- **Material to process**:

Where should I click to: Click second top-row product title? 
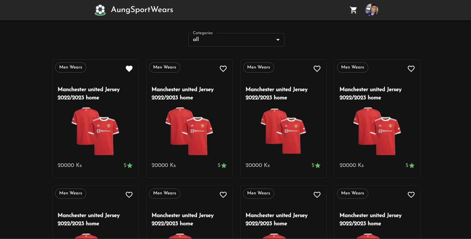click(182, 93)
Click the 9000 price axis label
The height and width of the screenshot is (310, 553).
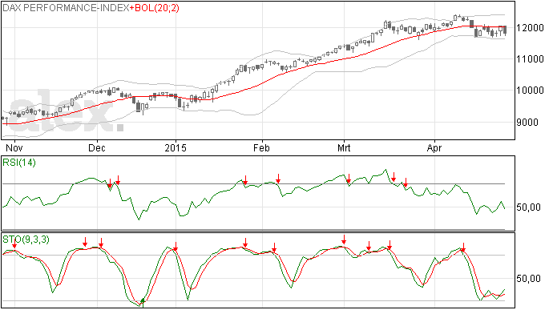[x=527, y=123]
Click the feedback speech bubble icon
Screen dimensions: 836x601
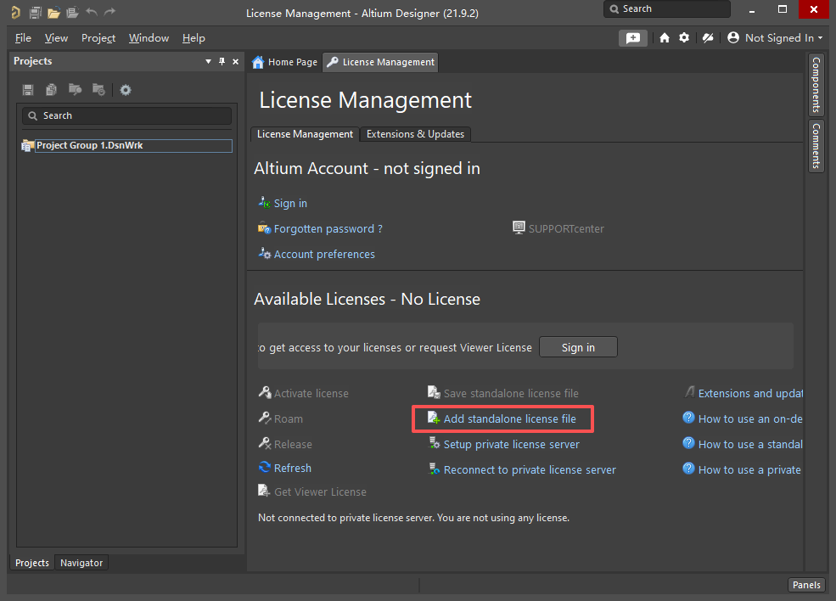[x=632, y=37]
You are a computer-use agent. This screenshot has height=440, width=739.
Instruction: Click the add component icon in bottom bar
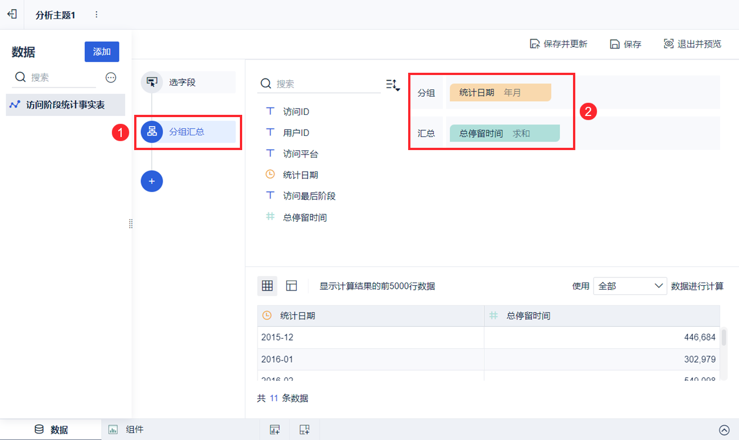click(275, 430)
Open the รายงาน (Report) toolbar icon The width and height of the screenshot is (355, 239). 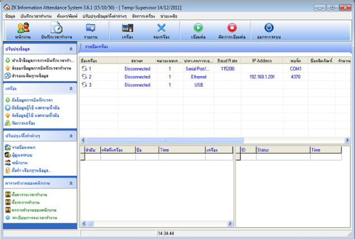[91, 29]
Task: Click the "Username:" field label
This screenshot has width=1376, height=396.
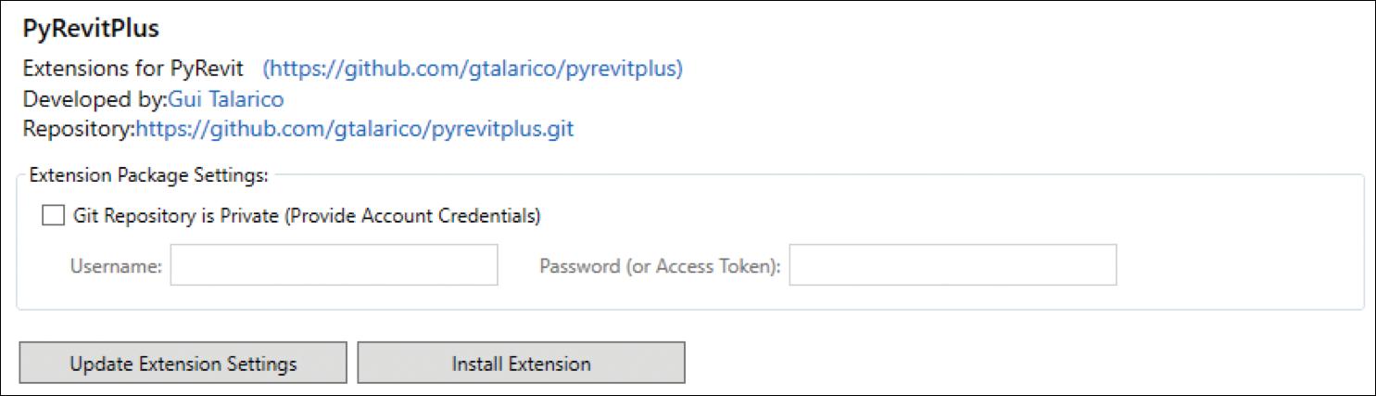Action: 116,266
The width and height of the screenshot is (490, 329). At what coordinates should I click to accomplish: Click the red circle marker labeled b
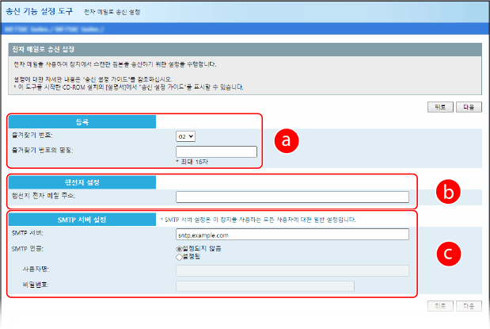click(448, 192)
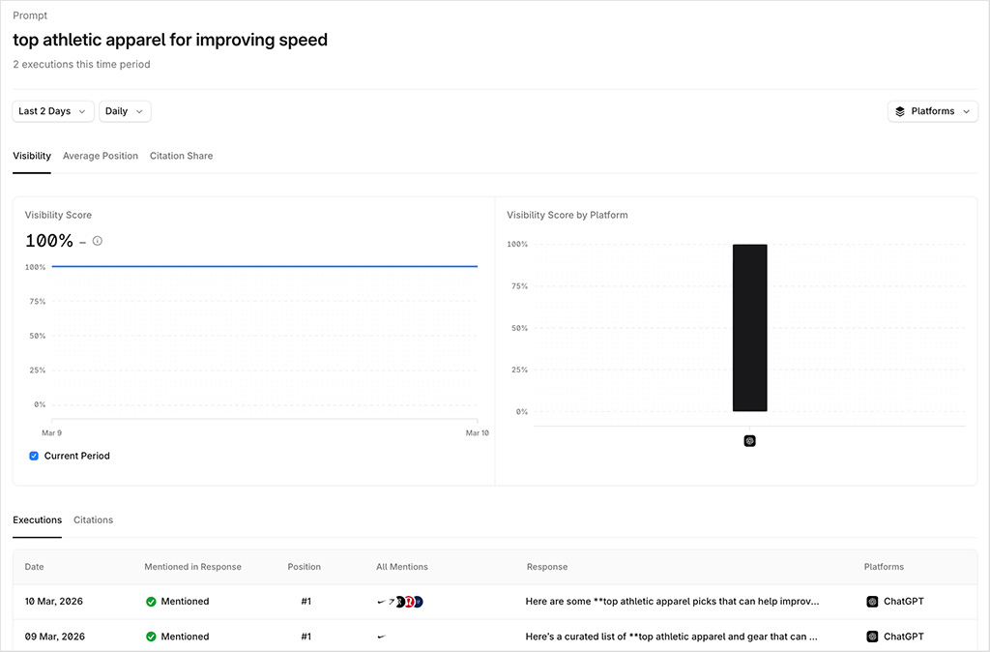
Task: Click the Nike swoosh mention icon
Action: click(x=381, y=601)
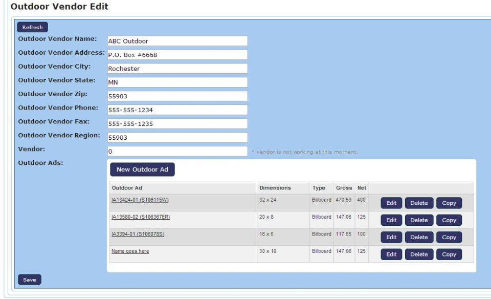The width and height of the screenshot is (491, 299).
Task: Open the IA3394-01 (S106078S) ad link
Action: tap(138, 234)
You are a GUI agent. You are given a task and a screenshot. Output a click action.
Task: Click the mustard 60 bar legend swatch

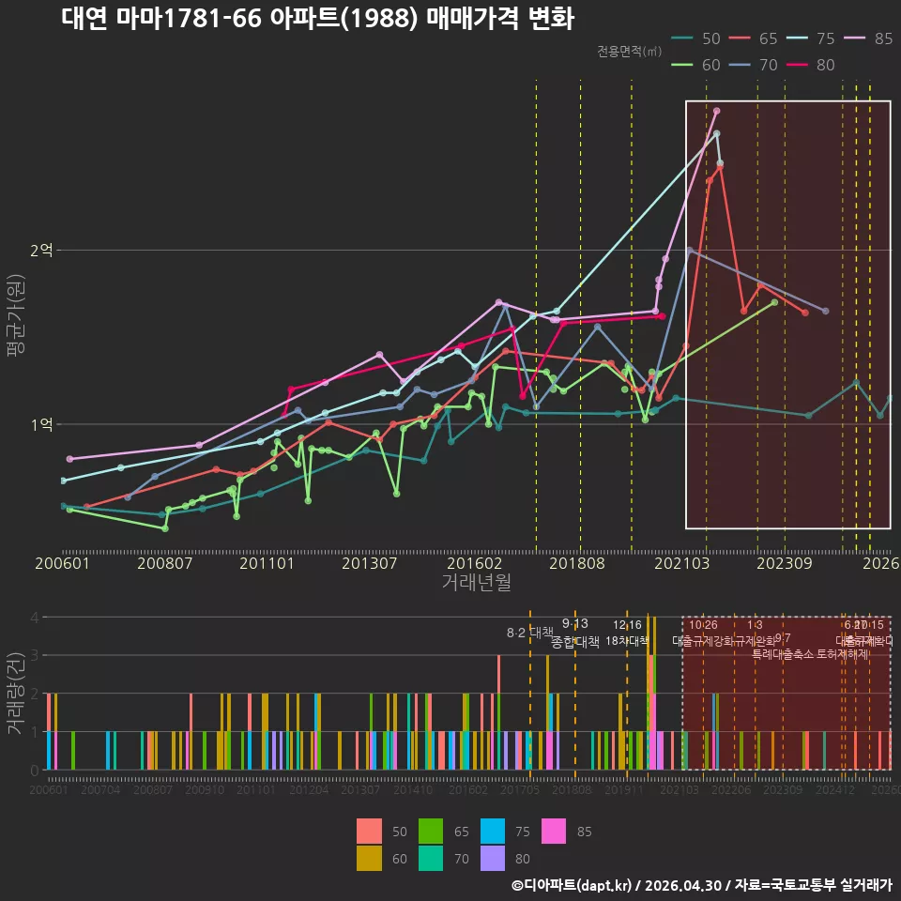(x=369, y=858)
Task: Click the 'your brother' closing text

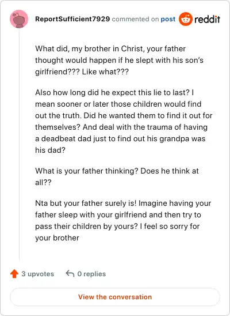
---
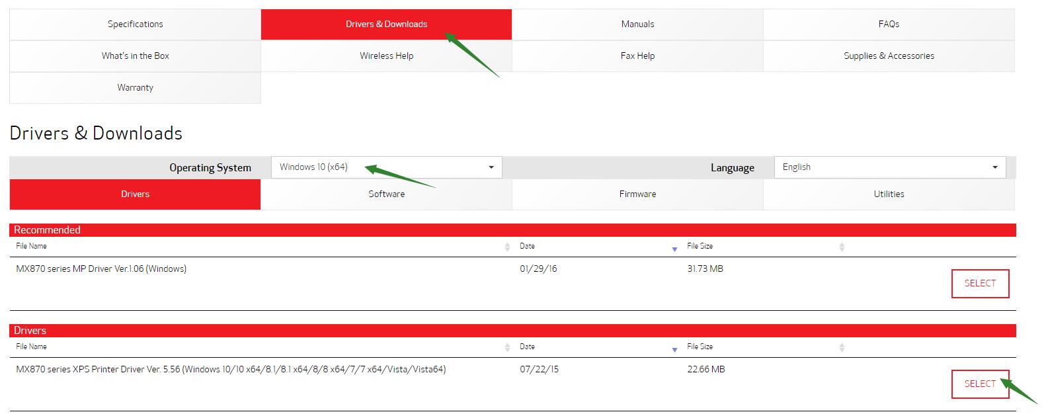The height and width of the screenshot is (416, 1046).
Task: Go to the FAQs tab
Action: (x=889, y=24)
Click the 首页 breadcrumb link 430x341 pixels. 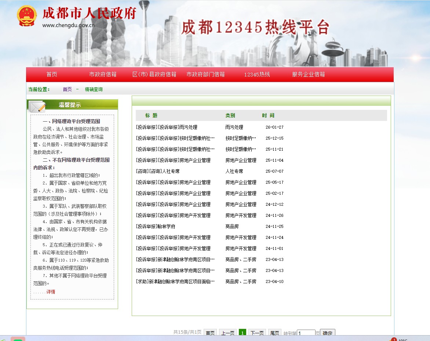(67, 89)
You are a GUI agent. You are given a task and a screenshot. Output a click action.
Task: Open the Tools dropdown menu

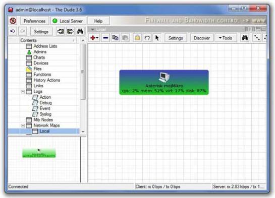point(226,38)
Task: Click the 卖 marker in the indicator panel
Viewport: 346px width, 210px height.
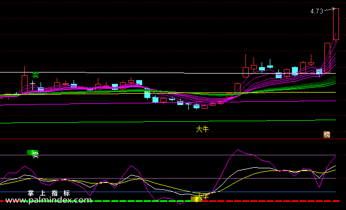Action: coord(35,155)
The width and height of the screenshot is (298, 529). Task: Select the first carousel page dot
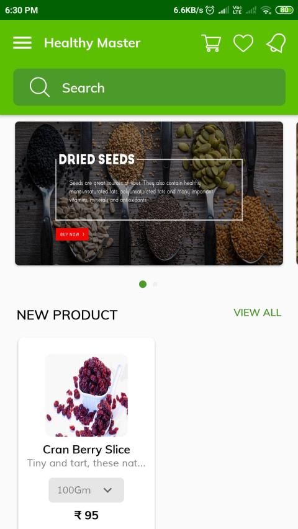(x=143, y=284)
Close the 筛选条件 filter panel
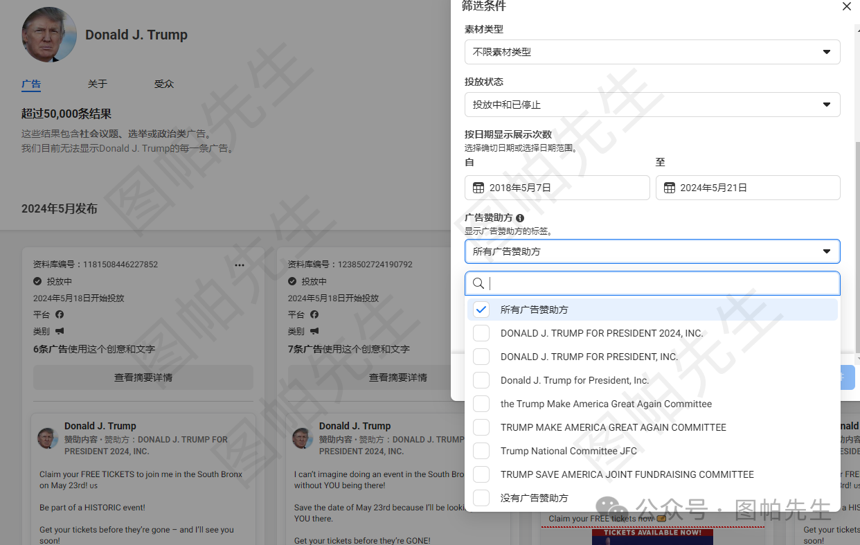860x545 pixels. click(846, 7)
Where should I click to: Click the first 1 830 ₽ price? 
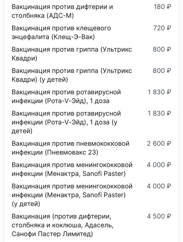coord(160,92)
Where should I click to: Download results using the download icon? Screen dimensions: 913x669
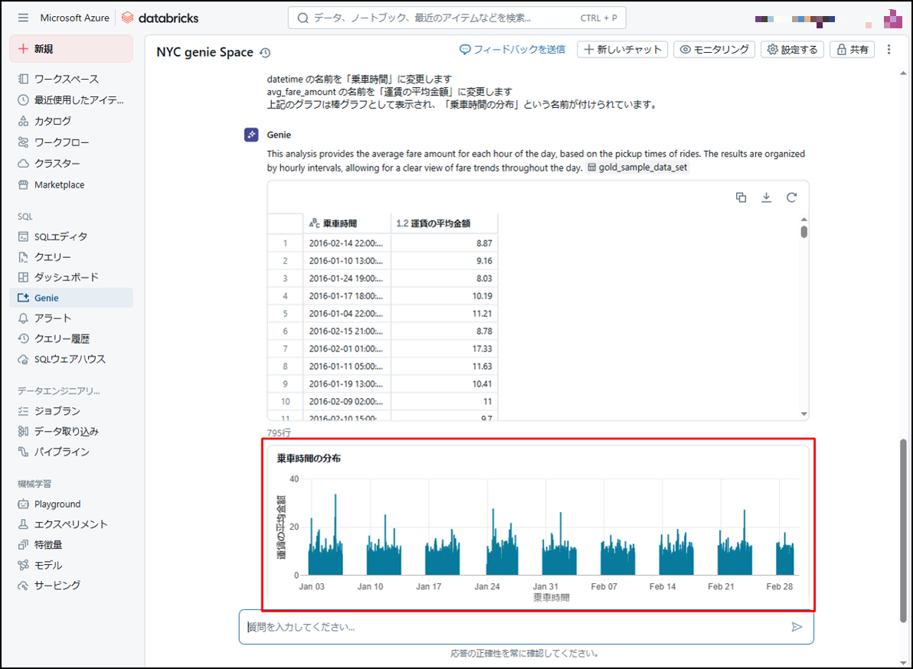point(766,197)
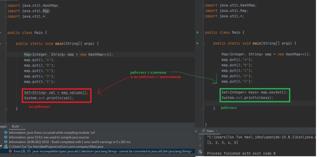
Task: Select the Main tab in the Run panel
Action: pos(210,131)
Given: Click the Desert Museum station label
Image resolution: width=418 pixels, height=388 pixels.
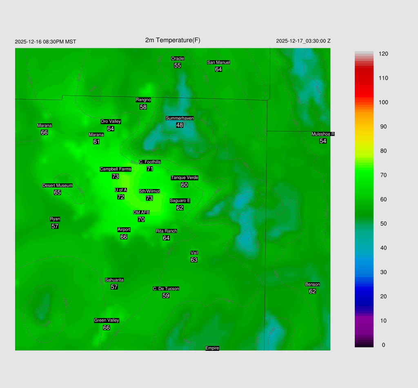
---
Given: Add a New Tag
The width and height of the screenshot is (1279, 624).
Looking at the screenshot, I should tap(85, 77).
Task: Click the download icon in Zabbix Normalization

- **Your assignment**: Could you transcribe exactly the entries above, but only the lines from the one with "Where should I click to: Download" through the one with "Image resolution: width=418", and without pictures?

- **Task solution**:
Where should I click to: Download results using the download icon? Screen dimensions: 913x669
point(766,197)
Task: Select the Main tab in the Run panel
Action: pos(210,131)
Given: Click the Desert Museum station label
Image resolution: width=418 pixels, height=388 pixels.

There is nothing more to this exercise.